Take the data from the line containing "Zoom in the minimap" down to the line containing "Reset the whole" and write it out again with "minimap" swapped for "overview map", changing nothing else.

### Excerpted records
____
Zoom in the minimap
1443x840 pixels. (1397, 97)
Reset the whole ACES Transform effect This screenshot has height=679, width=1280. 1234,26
____
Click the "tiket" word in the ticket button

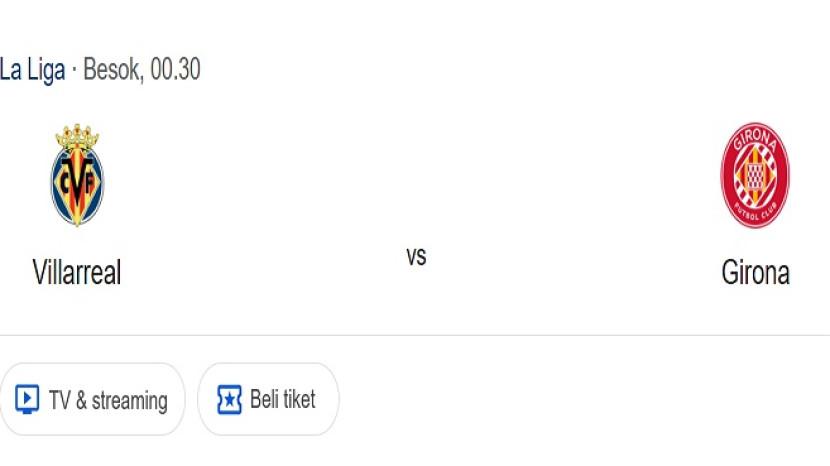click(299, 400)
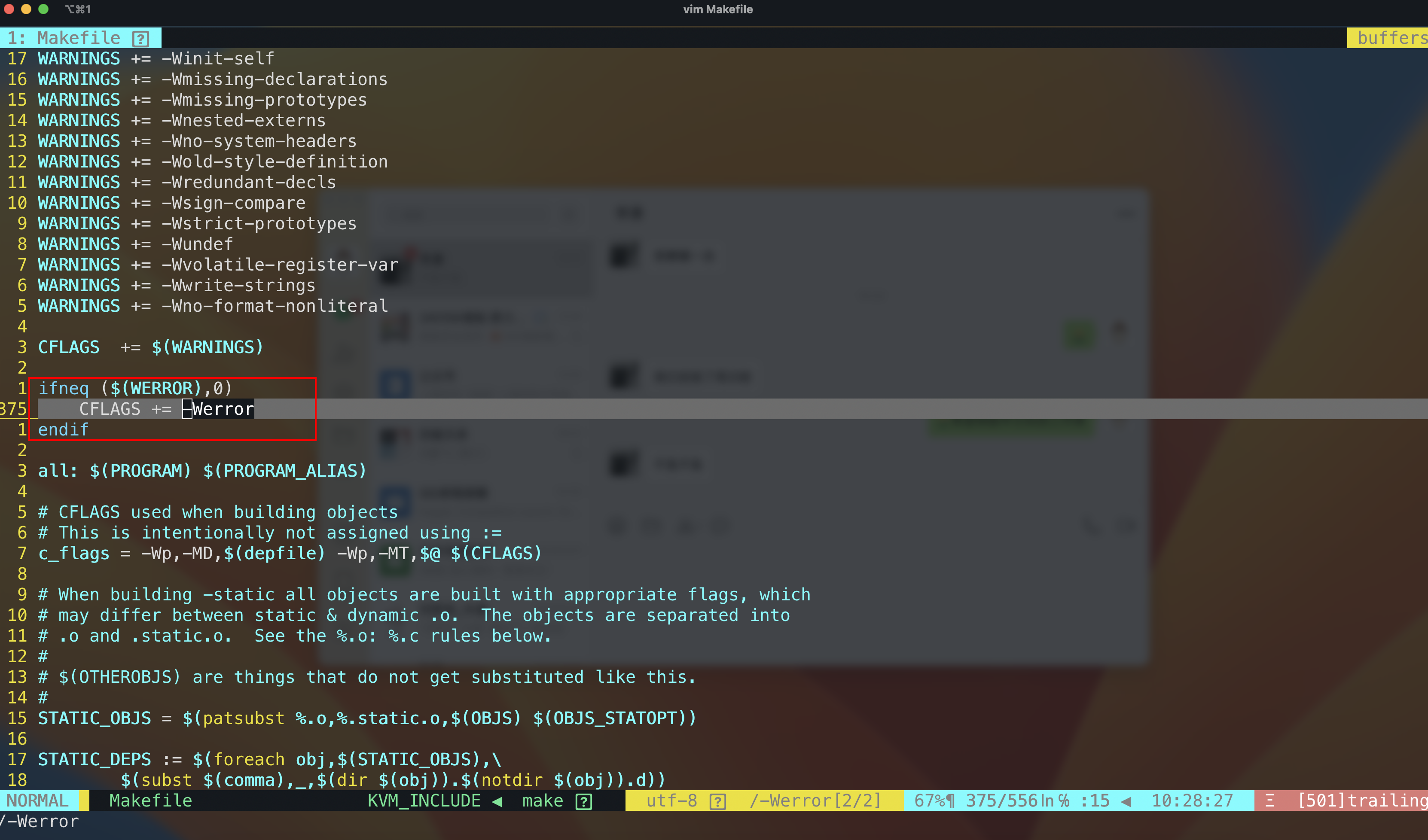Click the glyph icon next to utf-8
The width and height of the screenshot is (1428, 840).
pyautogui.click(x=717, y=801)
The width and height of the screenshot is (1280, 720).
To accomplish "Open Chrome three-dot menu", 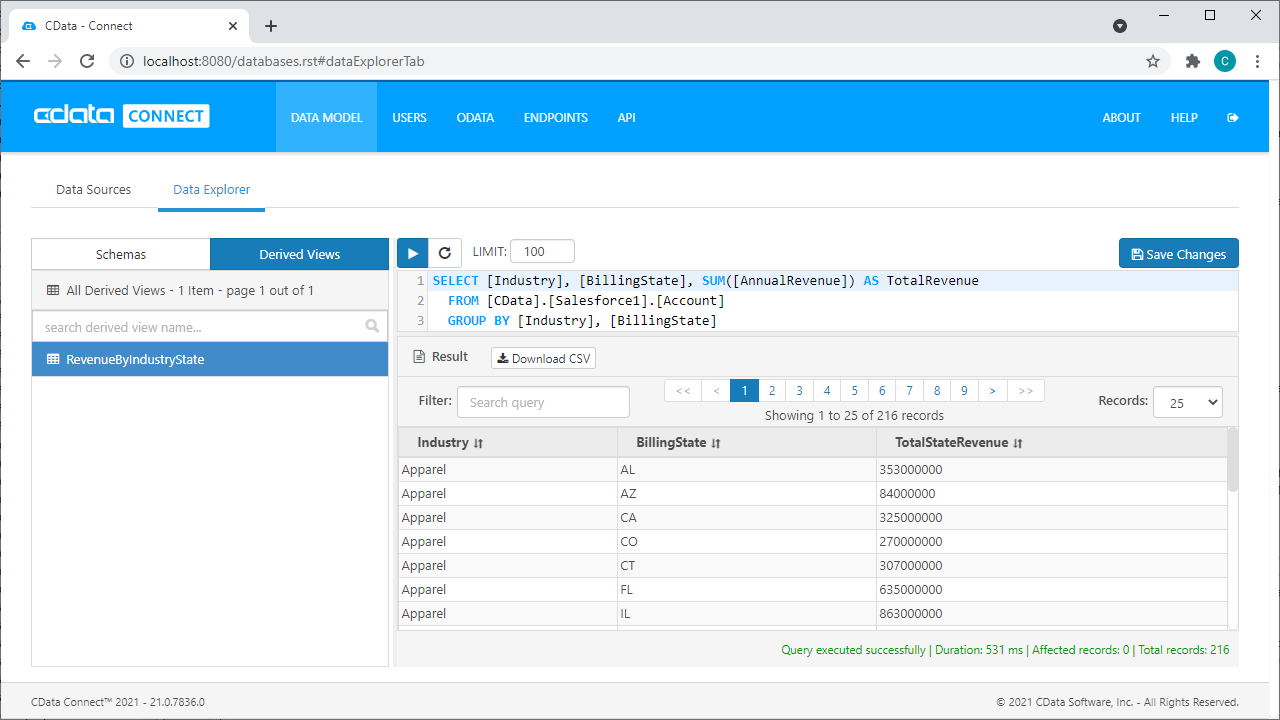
____
### Written response
Zoom in the overview map
1443x840 pixels. (1397, 97)
Reset the whole ACES Transform effect This screenshot has height=679, width=1280. 1234,26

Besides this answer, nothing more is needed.